## What you are asked to do
Where does the string "Expand" appear? Copy every line of the entries below that holds it.

Top of Exercise material

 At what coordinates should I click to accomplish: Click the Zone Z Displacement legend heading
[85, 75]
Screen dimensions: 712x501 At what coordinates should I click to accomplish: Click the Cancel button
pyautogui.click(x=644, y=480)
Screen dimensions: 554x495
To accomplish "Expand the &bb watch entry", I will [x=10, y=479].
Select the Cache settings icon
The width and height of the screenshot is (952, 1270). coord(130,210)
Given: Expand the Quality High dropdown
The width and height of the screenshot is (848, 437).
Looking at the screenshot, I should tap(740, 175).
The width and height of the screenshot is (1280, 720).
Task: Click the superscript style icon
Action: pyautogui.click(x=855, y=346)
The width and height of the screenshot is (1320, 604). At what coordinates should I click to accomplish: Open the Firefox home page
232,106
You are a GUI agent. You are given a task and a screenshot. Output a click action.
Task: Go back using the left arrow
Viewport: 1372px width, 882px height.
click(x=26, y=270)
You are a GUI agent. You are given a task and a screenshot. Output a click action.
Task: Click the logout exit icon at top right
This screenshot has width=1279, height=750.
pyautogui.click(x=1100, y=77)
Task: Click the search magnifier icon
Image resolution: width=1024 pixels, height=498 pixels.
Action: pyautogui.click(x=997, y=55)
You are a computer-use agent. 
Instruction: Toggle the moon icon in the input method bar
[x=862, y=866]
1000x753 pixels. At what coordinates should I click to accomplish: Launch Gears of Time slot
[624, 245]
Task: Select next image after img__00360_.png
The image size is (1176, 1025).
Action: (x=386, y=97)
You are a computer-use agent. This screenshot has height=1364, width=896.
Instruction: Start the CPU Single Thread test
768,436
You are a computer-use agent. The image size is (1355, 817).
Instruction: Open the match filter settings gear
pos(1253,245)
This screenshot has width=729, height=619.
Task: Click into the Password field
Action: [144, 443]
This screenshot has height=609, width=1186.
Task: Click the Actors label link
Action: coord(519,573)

Bottom of Exercise material

## Exercise answer
To accomplish "Expand the &bb watch entry", I will [x=10, y=479].
Given: Expand the Quality High dropdown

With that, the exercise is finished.